If I were a priest, I would not withhold Holy Communion from anyone unless my Bishop instructed me to, but in the case of someone like Kmiec I might be tempted to do it, just because of the guy's hubris in thinking himself fit to make moral pronouncements about issues he clearly doesn't fully understand. Unlike Obama, who is rather famously not Catholic, Kmiec pretends to be not only Catholic but pro-life. And he's not a complete idiot: he's a professor of constitutional law at Pepperdine University and at Catholic University of America. His argument, which is nothing more than "choose the least of the evils", is bogus. In his radio interview today he averred as to how "not voting" for one of the candidates on offer is actually a greater sin than voting for a pro-abortion candidate, but what a crock of shit that is--it amazes me that an educated person would even think once, let alone twice, about taking a statement like that seriously, let alone actually endorsing it as one's own, considered view. Since when is refusing to vote for candidates whose views are repugnant the moral equivalent of refusing to take part in a democratic process? If I go into a voting booth and write in "Mickey Mouse" because my other choices are complete losers, am I sinning by "not voting"? If I register as a Democrat so that I can vote in the primaries for the candidate I think most likely to lose the general election, am I somehow subverting democracy and "not voting" in an honest way? Or what ought I to do when it's not just a matter of picking some jerk to be the dog catcher, but picking a monster to be president? Well, gee, all of the candidates on the ballot this year just happen to be members of the Nazi Party, but I have to vote for one of them, it would be a sin not to vote for any of them, so I guess I'll just pick the least objectionable Nazi in the bunch. Please. No wonder people complain about CUA; I don't know what the story is at Pepperdine, but this is the sort or thing that gives professional ethics a bad name, at least among reasonable people. I don't know about Doug Kmiec, but I would not vote for a Nazi even if all of the slots on the ballot were filled with Nazis. I would sooner go into the voting booth and write in "Doug Kmiec" than vote for a Nazi. I suspect Doug Kmiec would too, but after today it's difficult to tell for sure.

51 comments:

Foxfier said...

Very well said!

Sir Galen of Bristol said...

One of the things that makes me insane in all the writing I've seen about Doug Kmiec is a how much deference people seem to want to extend this man.

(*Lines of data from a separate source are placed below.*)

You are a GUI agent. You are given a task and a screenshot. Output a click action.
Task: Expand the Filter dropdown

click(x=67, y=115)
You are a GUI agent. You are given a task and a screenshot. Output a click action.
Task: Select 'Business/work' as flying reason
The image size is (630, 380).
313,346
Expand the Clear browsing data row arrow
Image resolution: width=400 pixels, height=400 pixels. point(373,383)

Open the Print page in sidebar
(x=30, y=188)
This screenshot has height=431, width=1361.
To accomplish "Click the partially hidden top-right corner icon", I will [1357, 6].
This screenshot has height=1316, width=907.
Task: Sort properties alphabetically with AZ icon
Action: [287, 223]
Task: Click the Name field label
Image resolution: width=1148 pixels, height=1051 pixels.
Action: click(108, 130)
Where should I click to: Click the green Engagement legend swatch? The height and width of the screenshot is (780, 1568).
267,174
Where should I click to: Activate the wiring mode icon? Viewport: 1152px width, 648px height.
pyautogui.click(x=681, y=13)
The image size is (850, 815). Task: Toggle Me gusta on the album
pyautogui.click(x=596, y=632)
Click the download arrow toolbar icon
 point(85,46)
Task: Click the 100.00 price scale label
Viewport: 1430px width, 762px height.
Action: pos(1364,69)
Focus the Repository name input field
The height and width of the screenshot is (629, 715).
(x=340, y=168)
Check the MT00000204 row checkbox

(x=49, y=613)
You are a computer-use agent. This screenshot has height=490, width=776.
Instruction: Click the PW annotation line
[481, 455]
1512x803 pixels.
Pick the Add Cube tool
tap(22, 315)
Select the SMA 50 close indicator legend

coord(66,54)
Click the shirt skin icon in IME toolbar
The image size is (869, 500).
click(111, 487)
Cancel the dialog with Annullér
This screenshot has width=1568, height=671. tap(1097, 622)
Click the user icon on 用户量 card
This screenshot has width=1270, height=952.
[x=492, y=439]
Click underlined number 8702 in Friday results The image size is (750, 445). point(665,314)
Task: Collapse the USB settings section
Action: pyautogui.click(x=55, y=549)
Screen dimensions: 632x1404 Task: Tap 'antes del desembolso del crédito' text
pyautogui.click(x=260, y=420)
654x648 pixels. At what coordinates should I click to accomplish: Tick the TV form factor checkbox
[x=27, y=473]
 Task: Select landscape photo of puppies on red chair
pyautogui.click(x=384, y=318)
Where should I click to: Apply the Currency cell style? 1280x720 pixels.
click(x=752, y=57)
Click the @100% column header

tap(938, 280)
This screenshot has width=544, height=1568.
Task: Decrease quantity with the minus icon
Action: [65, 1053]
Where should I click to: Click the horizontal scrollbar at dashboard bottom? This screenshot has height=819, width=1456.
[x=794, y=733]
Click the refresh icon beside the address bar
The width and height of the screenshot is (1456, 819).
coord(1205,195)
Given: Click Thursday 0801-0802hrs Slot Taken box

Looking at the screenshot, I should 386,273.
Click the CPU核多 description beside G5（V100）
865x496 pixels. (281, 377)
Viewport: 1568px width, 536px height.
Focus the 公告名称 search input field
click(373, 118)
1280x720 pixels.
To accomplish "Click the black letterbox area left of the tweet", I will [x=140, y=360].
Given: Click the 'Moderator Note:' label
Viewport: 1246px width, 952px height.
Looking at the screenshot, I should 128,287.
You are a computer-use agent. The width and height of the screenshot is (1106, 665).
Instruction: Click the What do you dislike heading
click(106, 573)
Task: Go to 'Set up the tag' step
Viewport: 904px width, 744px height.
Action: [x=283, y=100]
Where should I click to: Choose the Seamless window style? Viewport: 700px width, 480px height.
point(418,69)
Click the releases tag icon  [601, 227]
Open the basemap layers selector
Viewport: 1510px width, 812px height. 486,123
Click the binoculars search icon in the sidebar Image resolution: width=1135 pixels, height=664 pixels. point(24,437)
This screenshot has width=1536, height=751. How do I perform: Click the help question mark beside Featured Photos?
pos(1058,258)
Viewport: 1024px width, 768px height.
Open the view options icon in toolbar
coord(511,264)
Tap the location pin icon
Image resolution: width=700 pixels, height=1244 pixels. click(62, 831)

Thank you for simply demolishing his arguments and following the facts to where they lead: Kmiec is not pro-life, he is content for abortion to remain legal, and has put his intellect and reputation to work in the service of the most pro-abortion candidate in history.

moti said...

Scott,

I’d like to offer some reasons a pro-lifer might have for voting for Obama (or for some other pro-choice candidate). The first is that we have no good reason to believe that electing pro-life presidents helps reduce the number of abortions. As you say, the power of the president directly to influence these matters is limited. Moreover, there is plenty of evidence suggesting that some Republican-backed policies (e.g. abstinence only programs) are abysmal failures with respect to their ability to reduce the numbers of unplanned pregnancies and STDs. We also know that countries that strongly defend women’s right to have an abortion and which make contraception easily accessible—such as the Netherlands—have much lower abortion rates than countries that do not (including the United States, of course). Someone for whom reducing the number of abortions is a top priority ought to study various policies in an effort to determine which of these are more likely to have the desired effect. It’s an empirical question, right? Of course, our imagined prospective voter has other priorities as well and if these conflict either with the means to the end of reducing the number of abortions—for example, if easy access to contraception is itself problematic for this voter—or with some other ends, then most of what I’ve said will not convince. But I’m limiting what I say to a voter for whom reducing the number of abortions (with the ideal being zero abortions) is a top priority which is trumped only by other issues of equal or greater moral weight. In other words, our prospective voter does not prefer the reduction to zero of abortions over any other possible outcome and she does not believe that such a reduction in the number of abortions justifies any means to that end. She just wants to eliminate abortions as much as is physically possible while avoiding any means to that end which are themselves as bad or worse than abortion (e.g., murdering every woman and girl on earth).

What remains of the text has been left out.